▸ **Data for processing**

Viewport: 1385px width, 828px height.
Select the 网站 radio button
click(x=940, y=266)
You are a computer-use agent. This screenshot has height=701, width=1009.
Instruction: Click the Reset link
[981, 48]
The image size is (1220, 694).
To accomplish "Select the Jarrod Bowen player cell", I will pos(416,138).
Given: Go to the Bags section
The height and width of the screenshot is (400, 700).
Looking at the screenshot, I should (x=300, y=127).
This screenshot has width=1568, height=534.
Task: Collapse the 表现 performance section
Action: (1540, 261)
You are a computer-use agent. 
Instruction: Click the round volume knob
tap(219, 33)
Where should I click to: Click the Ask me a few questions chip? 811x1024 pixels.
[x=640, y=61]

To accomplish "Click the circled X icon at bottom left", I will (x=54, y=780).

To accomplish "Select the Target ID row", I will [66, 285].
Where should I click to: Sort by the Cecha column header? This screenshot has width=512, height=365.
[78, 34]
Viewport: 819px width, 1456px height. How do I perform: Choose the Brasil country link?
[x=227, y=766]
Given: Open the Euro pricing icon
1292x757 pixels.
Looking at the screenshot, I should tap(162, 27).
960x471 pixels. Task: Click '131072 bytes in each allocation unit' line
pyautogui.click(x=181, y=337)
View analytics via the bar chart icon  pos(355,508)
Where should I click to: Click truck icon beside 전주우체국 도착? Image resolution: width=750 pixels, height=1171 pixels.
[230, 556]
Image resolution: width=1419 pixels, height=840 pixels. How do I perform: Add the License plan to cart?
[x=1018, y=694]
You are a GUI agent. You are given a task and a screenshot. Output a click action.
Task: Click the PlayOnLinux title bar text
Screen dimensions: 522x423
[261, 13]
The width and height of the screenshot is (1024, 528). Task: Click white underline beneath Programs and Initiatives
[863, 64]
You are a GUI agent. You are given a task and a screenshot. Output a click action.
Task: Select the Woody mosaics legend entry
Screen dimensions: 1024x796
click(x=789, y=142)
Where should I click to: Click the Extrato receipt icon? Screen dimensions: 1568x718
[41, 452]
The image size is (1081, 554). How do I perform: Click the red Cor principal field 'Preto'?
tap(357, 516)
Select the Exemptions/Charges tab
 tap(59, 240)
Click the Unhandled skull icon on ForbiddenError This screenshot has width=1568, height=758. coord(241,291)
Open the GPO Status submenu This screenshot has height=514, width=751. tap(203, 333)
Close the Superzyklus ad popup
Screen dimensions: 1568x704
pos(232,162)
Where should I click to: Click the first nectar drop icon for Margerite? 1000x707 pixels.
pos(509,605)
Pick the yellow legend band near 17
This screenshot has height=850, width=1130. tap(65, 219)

▸ **Problem details**
Print each entry exactly as it was written.

▸ **Answer section**
Viewport: 1385px width, 828px height.
Select the 网站 radio button
click(x=940, y=266)
You are a computer-use agent. This screenshot has height=701, width=1009.
Instruction: Click the Reset link
[981, 48]
The image size is (1220, 694).
To accomplish "Select the Jarrod Bowen player cell", I will pos(416,138).
Given: Go to the Bags section
The height and width of the screenshot is (400, 700).
Looking at the screenshot, I should (x=300, y=127).
This screenshot has width=1568, height=534.
Task: Collapse the 表现 performance section
Action: (1540, 261)
You are a computer-use agent. 
Instruction: Click the round volume knob
tap(219, 33)
Where should I click to: Click the Ask me a few questions chip? 811x1024 pixels.
[x=640, y=61]

To accomplish "Click the circled X icon at bottom left", I will (x=54, y=780).

To accomplish "Select the Target ID row", I will [66, 285].
Where should I click to: Sort by the Cecha column header? This screenshot has width=512, height=365.
[78, 34]
Viewport: 819px width, 1456px height. How do I perform: Choose the Brasil country link?
[x=227, y=766]
Given: Open the Euro pricing icon
1292x757 pixels.
Looking at the screenshot, I should tap(162, 27).
960x471 pixels. Task: Click '131072 bytes in each allocation unit' line
pyautogui.click(x=181, y=337)
View analytics via the bar chart icon  pos(355,508)
Where should I click to: Click truck icon beside 전주우체국 도착? Image resolution: width=750 pixels, height=1171 pixels.
[230, 556]
Image resolution: width=1419 pixels, height=840 pixels. How do I perform: Add the License plan to cart?
[x=1018, y=694]
You are a GUI agent. You are given a task and a screenshot. Output a click action.
Task: Click the PlayOnLinux title bar text
Screen dimensions: 522x423
[261, 13]
The width and height of the screenshot is (1024, 528). Task: Click white underline beneath Programs and Initiatives
[863, 64]
You are a GUI agent. You are given a task and a screenshot. Output a click action.
Task: Select the Woody mosaics legend entry
Screen dimensions: 1024x796
click(x=789, y=142)
Where should I click to: Click the Extrato receipt icon? Screen dimensions: 1568x718
[41, 452]
The image size is (1081, 554). How do I perform: Click the red Cor principal field 'Preto'?
tap(357, 516)
Select the Exemptions/Charges tab
 tap(59, 240)
Click the Unhandled skull icon on ForbiddenError This screenshot has width=1568, height=758. coord(241,291)
Open the GPO Status submenu This screenshot has height=514, width=751. tap(203, 333)
Close the Superzyklus ad popup
Screen dimensions: 1568x704
pos(232,162)
Where should I click to: Click the first nectar drop icon for Margerite? 1000x707 pixels.
pos(509,605)
Pick the yellow legend band near 17
This screenshot has height=850, width=1130. tap(65, 219)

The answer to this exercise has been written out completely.